Die Situation in der Praxis?

Im technischen Umfeld haben wir häufig die Situation, dass Ingenieure Lastenhefte bewerten müssen. Die Lastenhefte kommen vielleicht als fertiges Modul für ein Requierement Werkzeug (z.B. Doors), häufig aber auch als PDF’s. Oft habe ich auch Lastenhefte als Skizzen in einer Präsentation auf dem Tisch gehabt.

Meine Erfahrung ist, dass Lastenhefte häufig von nicht entsprechend ausgebildeten Ingenieuren geschrieben werden. Entweder sind es Produktmanager, die oft nicht den technischen detaillierten Hintergrund haben, oder es sind Entwicklungsingenieure, die diese Aufgabe nebenbei mit erledigen.

Bei manchen Lastenheften ist erkennbar, dass sie aus einem Baukasten zusammengestellt sind und sich dann in Teilen widersprechen. Oder sie beinhalten Dinge, die nicht in ein technisches Lastenheft gehören. Dementsprechend sind diese Lastenhefte oft die natursprachliche Beschreibung eines Autors, die sich nur an wenige oder keine Dokumentationsregeln hält. Außerdem sind Begriffe wie „Lastenheft“, „Pflichtenheft“ und „Spezifikation“ nicht klar gegeneinander abgegrenzt, so dass sie in einem Dokument oftmals vermischt werden.

Bewertung eines Lastenheftes

Ich beschreibe hier meine Vorgehensweise, wie ich Lastenhefte für ein technisches System bewerte. Wie schon gesagt: Das ist mein „Kochrezept“. Probieren Sie es aus und passen sie es pragmatisch Ihren Bedürfnissen an.

1. Klärung der Vollständigkeit
Zunächst geht es darum zu klären, ob alle relevanten Informationen vorliegen. Das bedeutet, ich lese mir die Lastenhefte grob durch und versuche zu verstehen, was beschrieben wird. Wenn ich nur Skizzen in Form von Präsentationen bekomme, setze ich mich mit dem Verfasser zusammen und lasse mir erläutern, was er beschrieben hat.

2. Referenzanalyse
Nun analysiere ich die Lastenhefte auf Verweise nach anderen Spezifikationen. Das können z.B. interne oder externe Normen sein.

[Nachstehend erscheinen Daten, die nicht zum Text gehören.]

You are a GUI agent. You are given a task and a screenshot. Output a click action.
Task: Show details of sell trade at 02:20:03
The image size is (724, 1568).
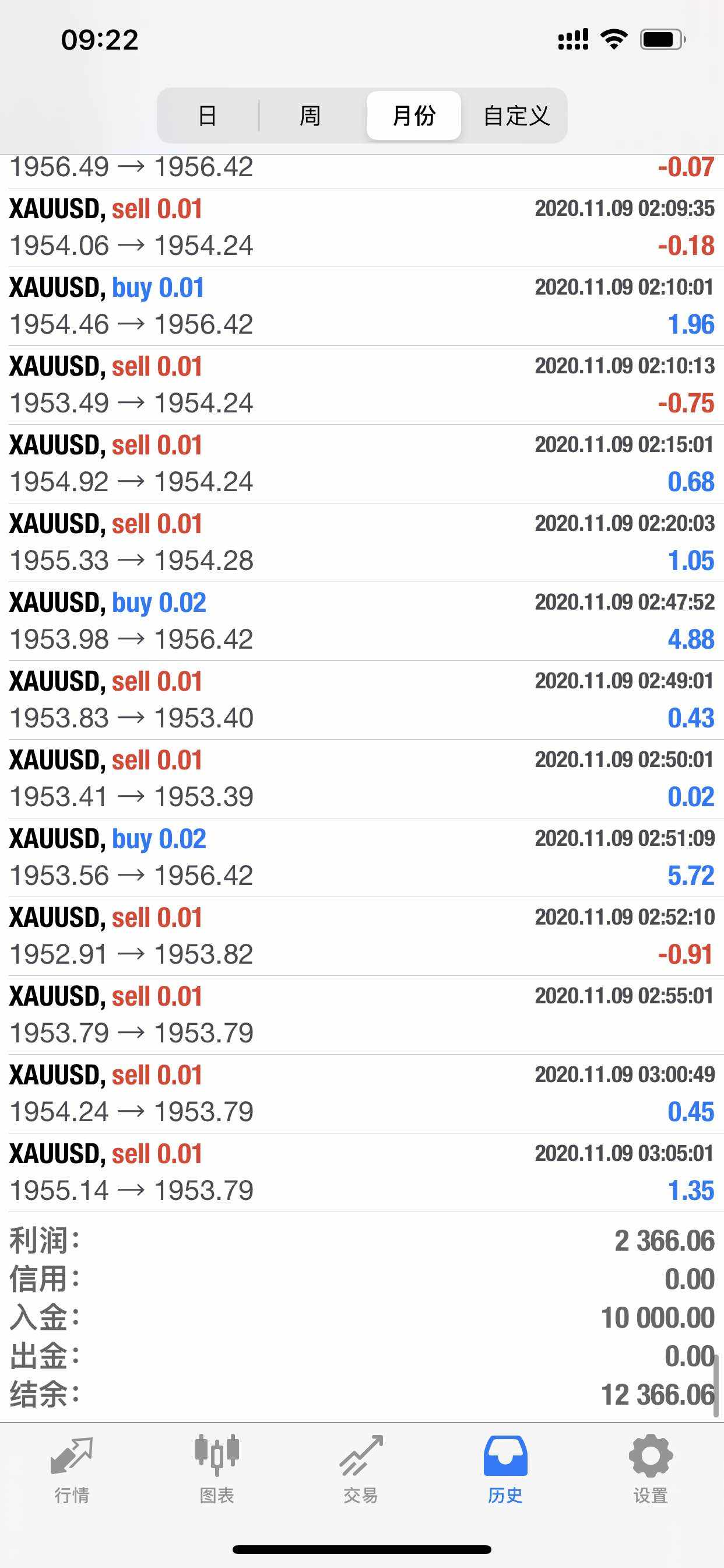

Es können auch Verweise auf Lastenhefte sein, die das gesamte System (System of a System) beschreiben. Dann besorge ich mir alle Dokumente und bewerte, inwieweit diese für das zu entwickelnde System relevant sein können. Oft sind es oft nur Kapitel aus einer Norm oder anderen allgemeinen Vorgaben. Beispielsweise: Es soll ein LIN-System entwickelt werden. Dann kann ich alles über andere Busschnittstellen, wie z.B. CAN, überspringen.

Mit diesem Wissen erstelle ich eine Liste der Referenzen und bewerte sie nach ihrer Relevanz. Dazu nutze ich die Einstufungen:
– A = highly relevant, shall be reviewed
– B = partly relevant, should be reviewed
– C = Standard relevance, may be reviewed
– Z = Relevant for Project, but covered by specialists

Wenn mein System aus verschiedenen Subsystemen besteht, ordne ich die Referenzen noch diesen Subsystemen zu. Somit kann der jeweilige Verantwortliche nachvollziehen, welche Referenzen für ihn relevant sind.Als Ergebnis erhalte ich eine Übersicht über die Referenzen im Lastenheft und kann entscheiden, wie ich damit umgehen will.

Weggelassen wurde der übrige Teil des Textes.